N°16 | Que sont les héros devenus ?

Roger Cadot
Souvenirs d’un combattant
La Plaine Saint Denis, Publibook, 2010
Roger Cadot, Souvenirs d’un combattant, Publibook

Le professeur Michel Cadot présente au public les mémoires inédits de son père Roger Cadot (1885-1953). Celui-ci, jeune journaliste financier en 1914, a combattu sans interruption de la mobilisation de l’été 1914 à l’armistice du 11 novembre 1918. Il a continué à servir sous l’uniforme jusqu’en mars 1919, ayant même participé, un court moment, à l’occupation française de l’Allemagne vaincue. Roger Cadot termine capitaine le conflit qu’il a commencé sergent (de réserve). Il a tenu très régulièrement des carnets sur sa vie quotidienne qui, combinés avec sa correspondance globalement bien conservée, lui ont permis de rédiger ultérieurement ses souvenirs « pour une très petite part au lendemain de la guerre de 1914-1918 et pour le reste entre 1940 et 1945 ; c’est-à-dire vingt-cinq ans et plus après les événements… » (Roger Cadot, « Avant-propos », p. 11).

Ce récit documenté et médité est exemplaire de la logique spécifique des processus mémoriels liés aux grandes guerres dévastatrices du xxe siècle : la lente maturation de la mémoire, qui s’apparente au travail du deuil et à la cure psychanalytique, parvient, progressivement et jusqu’à un certain point, à surmonter un premier silence paralysant causé par les multiples traumatismes physiques et psychiques qui ont affecté les combattants.

Le très grand intérêt de l’ouvrage naît de la convergence de plusieurs facteurs.
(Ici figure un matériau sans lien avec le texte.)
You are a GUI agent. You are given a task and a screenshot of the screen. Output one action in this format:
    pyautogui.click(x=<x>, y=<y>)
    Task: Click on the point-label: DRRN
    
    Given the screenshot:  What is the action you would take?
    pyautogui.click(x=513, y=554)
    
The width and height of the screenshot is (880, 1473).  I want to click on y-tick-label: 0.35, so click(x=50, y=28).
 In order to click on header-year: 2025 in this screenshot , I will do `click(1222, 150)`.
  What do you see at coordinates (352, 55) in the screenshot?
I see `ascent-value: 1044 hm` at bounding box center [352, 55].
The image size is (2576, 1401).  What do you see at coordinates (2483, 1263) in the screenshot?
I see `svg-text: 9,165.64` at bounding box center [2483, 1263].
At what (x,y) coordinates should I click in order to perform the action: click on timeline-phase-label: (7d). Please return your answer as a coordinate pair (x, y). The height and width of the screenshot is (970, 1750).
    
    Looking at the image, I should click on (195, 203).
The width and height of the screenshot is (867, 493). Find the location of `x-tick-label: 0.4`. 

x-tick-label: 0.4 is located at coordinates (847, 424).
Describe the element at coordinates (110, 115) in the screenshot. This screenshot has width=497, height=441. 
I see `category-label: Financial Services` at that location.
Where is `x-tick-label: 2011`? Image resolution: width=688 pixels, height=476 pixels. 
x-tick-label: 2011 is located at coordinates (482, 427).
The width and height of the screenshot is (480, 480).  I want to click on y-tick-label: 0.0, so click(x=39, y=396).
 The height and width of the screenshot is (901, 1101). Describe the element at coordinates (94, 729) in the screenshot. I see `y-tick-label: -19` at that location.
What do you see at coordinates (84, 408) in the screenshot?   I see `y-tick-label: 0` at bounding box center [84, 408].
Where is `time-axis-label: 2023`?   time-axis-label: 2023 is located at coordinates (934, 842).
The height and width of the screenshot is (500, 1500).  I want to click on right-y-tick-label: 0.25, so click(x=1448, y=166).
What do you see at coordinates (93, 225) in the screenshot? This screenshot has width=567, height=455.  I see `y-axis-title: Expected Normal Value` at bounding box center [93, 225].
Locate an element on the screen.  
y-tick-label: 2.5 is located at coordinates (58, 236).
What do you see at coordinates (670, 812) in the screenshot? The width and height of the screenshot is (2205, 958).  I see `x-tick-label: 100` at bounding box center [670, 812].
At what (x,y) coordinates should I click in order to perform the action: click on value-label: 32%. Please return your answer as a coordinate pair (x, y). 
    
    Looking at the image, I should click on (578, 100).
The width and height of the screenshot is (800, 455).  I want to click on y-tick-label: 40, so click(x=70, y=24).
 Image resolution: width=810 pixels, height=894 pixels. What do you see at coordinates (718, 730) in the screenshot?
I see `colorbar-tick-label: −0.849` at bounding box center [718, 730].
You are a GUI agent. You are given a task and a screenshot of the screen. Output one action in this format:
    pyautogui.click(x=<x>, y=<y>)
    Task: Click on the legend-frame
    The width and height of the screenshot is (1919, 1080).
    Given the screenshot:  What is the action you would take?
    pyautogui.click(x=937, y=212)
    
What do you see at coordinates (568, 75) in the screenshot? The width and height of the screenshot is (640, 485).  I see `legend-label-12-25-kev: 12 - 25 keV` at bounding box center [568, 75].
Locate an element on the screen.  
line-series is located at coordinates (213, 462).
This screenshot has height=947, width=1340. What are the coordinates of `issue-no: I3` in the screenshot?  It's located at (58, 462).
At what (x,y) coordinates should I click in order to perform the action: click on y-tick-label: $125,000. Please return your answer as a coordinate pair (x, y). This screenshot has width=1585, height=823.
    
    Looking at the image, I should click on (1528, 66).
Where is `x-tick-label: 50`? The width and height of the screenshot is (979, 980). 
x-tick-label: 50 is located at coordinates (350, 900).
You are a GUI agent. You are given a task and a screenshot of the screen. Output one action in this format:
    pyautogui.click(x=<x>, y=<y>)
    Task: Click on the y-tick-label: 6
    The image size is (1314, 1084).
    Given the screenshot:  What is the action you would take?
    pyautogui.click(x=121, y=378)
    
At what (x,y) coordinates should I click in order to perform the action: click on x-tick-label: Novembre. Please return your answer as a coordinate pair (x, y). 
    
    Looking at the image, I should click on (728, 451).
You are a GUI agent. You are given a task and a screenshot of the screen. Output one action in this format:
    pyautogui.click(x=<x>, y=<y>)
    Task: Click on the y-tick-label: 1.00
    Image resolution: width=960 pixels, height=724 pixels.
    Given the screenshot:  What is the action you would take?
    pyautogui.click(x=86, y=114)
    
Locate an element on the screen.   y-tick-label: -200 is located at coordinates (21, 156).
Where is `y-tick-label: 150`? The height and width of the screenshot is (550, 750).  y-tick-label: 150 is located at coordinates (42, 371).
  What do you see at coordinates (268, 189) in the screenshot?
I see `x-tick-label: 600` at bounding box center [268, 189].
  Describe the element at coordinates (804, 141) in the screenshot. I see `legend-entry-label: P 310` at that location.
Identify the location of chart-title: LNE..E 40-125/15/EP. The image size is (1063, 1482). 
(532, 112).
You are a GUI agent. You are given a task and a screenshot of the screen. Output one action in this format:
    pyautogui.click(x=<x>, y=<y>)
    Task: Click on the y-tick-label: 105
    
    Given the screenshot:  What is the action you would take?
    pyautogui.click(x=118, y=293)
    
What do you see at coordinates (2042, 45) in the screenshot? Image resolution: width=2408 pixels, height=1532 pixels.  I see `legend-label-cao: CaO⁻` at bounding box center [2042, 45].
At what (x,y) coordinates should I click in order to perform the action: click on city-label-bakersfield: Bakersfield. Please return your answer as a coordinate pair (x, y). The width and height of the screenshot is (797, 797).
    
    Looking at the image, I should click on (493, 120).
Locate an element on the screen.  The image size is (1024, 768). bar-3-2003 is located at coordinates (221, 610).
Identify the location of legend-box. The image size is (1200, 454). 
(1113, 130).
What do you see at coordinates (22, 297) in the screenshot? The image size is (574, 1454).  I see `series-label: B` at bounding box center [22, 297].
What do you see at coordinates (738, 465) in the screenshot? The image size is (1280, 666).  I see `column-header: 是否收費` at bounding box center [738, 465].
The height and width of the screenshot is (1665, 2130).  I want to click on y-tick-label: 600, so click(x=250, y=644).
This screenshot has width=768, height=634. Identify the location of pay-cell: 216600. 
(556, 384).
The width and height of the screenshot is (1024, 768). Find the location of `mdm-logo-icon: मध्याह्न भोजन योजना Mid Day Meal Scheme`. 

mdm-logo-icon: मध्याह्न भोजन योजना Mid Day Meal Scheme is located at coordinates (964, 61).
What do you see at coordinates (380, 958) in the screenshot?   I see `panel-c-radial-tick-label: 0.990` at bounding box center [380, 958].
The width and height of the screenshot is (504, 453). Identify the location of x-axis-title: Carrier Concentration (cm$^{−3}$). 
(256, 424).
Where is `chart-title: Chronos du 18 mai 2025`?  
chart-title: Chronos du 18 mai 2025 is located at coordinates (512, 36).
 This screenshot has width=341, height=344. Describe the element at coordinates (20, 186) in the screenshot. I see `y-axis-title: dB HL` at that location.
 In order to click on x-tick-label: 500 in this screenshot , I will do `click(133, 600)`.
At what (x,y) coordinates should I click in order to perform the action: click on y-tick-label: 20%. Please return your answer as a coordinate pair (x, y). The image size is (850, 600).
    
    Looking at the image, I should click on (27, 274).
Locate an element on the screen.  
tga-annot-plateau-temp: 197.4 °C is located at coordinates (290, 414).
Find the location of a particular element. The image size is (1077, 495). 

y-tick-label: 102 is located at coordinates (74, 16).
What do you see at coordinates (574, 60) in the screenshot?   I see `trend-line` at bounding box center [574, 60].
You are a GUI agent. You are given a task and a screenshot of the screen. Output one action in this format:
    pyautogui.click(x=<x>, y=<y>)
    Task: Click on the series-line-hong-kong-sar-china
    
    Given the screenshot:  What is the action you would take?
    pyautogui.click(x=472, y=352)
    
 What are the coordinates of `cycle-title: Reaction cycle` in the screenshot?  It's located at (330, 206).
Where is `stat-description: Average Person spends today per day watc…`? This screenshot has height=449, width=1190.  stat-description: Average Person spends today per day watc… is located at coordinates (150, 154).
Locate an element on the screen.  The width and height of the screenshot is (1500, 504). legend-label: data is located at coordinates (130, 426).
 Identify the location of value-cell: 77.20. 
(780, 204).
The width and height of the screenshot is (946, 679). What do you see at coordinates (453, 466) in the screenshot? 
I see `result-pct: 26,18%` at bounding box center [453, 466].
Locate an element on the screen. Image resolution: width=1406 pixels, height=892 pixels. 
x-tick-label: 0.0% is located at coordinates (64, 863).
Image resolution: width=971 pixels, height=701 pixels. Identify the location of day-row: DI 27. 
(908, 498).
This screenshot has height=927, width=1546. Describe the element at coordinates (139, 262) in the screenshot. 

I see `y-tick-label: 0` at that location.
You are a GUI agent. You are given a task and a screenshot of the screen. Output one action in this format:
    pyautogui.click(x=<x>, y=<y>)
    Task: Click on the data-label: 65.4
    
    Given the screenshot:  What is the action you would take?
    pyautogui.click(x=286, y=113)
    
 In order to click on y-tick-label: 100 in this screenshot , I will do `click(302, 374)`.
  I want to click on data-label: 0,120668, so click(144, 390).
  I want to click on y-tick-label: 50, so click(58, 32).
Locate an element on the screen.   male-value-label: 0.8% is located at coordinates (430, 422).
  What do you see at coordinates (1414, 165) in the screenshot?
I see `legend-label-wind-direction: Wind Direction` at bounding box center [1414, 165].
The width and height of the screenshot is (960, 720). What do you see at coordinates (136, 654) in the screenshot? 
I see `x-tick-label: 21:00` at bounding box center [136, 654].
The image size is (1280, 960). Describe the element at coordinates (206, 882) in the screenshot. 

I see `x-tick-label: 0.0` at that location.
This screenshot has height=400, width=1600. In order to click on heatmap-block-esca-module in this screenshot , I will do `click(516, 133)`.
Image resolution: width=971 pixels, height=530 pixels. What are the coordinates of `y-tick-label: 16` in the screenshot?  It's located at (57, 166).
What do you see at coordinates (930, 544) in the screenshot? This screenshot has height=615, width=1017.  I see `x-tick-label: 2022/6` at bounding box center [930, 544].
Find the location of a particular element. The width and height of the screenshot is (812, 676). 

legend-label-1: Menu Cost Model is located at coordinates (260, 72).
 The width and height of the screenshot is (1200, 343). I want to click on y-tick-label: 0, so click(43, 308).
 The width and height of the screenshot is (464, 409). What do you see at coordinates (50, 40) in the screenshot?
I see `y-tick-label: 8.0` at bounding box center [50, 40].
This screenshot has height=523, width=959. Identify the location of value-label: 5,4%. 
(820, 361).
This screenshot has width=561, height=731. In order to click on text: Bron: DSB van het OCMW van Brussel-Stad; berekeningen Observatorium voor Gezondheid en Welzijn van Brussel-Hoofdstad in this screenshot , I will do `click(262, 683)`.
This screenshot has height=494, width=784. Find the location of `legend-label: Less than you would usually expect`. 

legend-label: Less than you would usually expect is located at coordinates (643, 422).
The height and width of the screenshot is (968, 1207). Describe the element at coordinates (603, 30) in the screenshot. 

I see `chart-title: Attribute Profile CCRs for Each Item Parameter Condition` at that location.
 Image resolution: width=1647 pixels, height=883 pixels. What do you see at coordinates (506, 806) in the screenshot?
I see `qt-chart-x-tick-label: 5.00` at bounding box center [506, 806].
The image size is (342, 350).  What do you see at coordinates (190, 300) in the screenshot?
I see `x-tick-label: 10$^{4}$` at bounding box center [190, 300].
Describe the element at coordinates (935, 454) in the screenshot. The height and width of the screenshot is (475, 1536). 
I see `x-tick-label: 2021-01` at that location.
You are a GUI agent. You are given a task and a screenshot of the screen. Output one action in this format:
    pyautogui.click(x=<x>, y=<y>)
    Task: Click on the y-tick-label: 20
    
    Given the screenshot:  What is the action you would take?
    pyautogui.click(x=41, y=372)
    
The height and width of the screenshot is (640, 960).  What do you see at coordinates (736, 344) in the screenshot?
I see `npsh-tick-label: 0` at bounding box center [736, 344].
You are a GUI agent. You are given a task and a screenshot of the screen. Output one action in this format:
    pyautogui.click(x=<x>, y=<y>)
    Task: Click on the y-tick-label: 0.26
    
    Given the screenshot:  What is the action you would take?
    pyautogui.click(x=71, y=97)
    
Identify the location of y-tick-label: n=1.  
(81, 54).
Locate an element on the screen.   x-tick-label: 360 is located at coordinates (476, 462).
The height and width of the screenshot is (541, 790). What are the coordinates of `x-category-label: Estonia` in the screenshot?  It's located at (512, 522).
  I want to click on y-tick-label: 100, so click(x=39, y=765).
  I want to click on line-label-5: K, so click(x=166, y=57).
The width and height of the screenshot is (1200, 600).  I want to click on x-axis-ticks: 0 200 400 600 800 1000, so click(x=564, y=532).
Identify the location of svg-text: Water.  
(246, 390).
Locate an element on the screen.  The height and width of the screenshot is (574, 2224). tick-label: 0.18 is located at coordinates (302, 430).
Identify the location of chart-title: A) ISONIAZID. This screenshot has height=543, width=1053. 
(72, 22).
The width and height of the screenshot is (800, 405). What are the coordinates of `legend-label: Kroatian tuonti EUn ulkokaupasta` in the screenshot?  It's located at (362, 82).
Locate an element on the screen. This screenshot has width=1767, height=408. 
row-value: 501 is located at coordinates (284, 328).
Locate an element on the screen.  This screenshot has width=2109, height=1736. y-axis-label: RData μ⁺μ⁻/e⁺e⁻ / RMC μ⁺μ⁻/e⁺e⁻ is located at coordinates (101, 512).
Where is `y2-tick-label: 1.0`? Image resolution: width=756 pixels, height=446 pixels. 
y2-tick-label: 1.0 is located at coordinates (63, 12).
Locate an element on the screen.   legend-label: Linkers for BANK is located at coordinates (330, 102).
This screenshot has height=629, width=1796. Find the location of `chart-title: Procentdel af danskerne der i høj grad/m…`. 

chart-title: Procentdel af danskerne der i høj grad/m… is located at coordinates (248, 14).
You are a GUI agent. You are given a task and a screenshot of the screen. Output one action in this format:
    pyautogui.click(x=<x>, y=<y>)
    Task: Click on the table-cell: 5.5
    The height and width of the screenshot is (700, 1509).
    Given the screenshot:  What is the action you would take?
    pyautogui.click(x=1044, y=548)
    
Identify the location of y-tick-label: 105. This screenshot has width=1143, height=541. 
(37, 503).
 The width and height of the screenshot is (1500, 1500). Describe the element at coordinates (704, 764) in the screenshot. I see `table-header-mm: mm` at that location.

Il s’agit d’une chronique continue, qui englobe le conflit dans toute sa durée, à l’échelle individuelle (ce qui constitue une limite, car il est hasardeux de généraliser à partir d’une expérience singulière, mais aussi un atout, car le témoignage y gagne une unité organique). Roger Cadot se montre aussi un excellent observateur, tant des paramètres de la vie matérielle que de son environnement humain. Il caractérise avec finesse les conditions, substantiellement différentes, des sous-officiers et des officiers, dont il a fait successivement l’expérience, sans jamais oublier les simples soldats. Enfin, Roger Cadot écrit bien, alliant avec bonheur précision descriptive et pouvoir d’évocation. Les passages qu’il consacre aux nuits de Lorette ou à la montée vers Verdun sont appelés à devenir des classiques.

On n’émettra qu’une seule réserve : l’absence d’apparat critique. Il faut souhaiter que ce manque soit comblé dans la future réédition que mérite ce beau livre.